Le aziende ne risentono, perchè la loro produzione va a vuoto, e scapito di qualità e soprattutto della salute. I pazienti ci rimettono in maniera molto più pesante, mettendo in pericolo, sempre comunque inconsapevolmente, la loro incolumità.

Eppure il mercato dei farmaci contraffatti si dimostra incolume agli attacchi legislativi ed agli svariati controlli di sorta, rappresentando di conseguenza una bestia nera non solo per il mercato farmaceutico e medico, bensì per tutto il tessuto sociale.

Ed è per questo, che la comunità medica attuale prova a correre ai ripari, studiando contromisure importanti in tal senso: arriva la “targa” per i medicinali, un codice univoco per ognuno di essi, sempre registrato, e consultabile liberamente sul web.

Questo permetterà, quindi, di identificare il codice corrispondente al farmaco tramite Internet, accertandone la corretta provenienza, e quindi dando sicurezza anche al paziente.

La novità è targata Johnson & Johnson, uno dei marchi principali della sfera medica, che ha operato, in questo caso, per mano della sua azienda Janssen-Cilag, produttrice di un noto farmaco che combatte l’eiaculazione precoce negli uomini.

Una mossa nell’interesse dei propri affari, quindi, ma anche negli interessi di tutta la comunità sociale. E’ proprio l’ambito della medicina sessuale, infatti, il più colpito dalla contraffazione: non sono rare addirittura e-mail finalizzate a fantomatici farmaci in grado di “moltiplicare” il benessere sessuale dell’individuo.

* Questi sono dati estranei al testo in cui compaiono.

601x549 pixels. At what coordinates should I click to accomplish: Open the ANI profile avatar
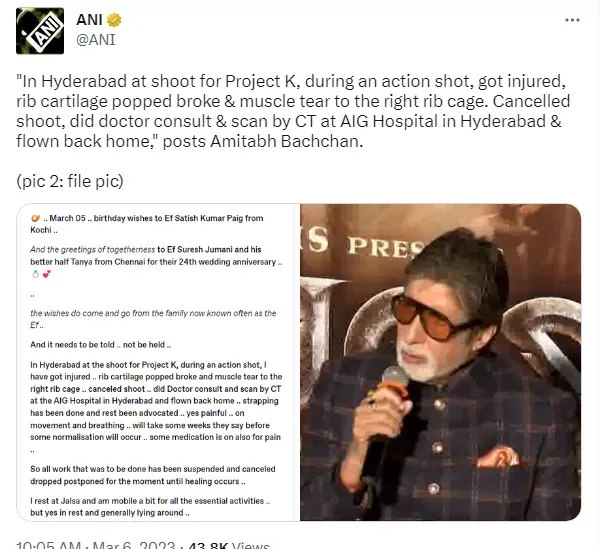point(40,31)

Un classico esempio di web utilizzato per loschi fini. Invece, la “targa” ideata da J&J dimostra come la tecnologia sia in grado di migliorare la qualità della vita.

Tecnicamente, ogni confezione di medicinale avrà un codice composto da dodici cifre, consultabile attraverso il sito appositamente dedicato al controllo.

“Sarà subito possibile sapere se una confezione è autentica o contraffatta”, spiega Giusy Ubbiali, responsabile del marketing del prodotto. “Con questo strumento – ha poi aggiunto – abbiamo voluto dare maggiore sicurezza ai pazienti e un ulteriore strumento di verifica ai farmacisti”.

L’idea del controllo telematico ha sostituito una prima proposta, poi valutata come troppo costosa, attraverso la quale si sarebbe proceduto ad inserire un chip all’interno di ogni confezione di farmaci.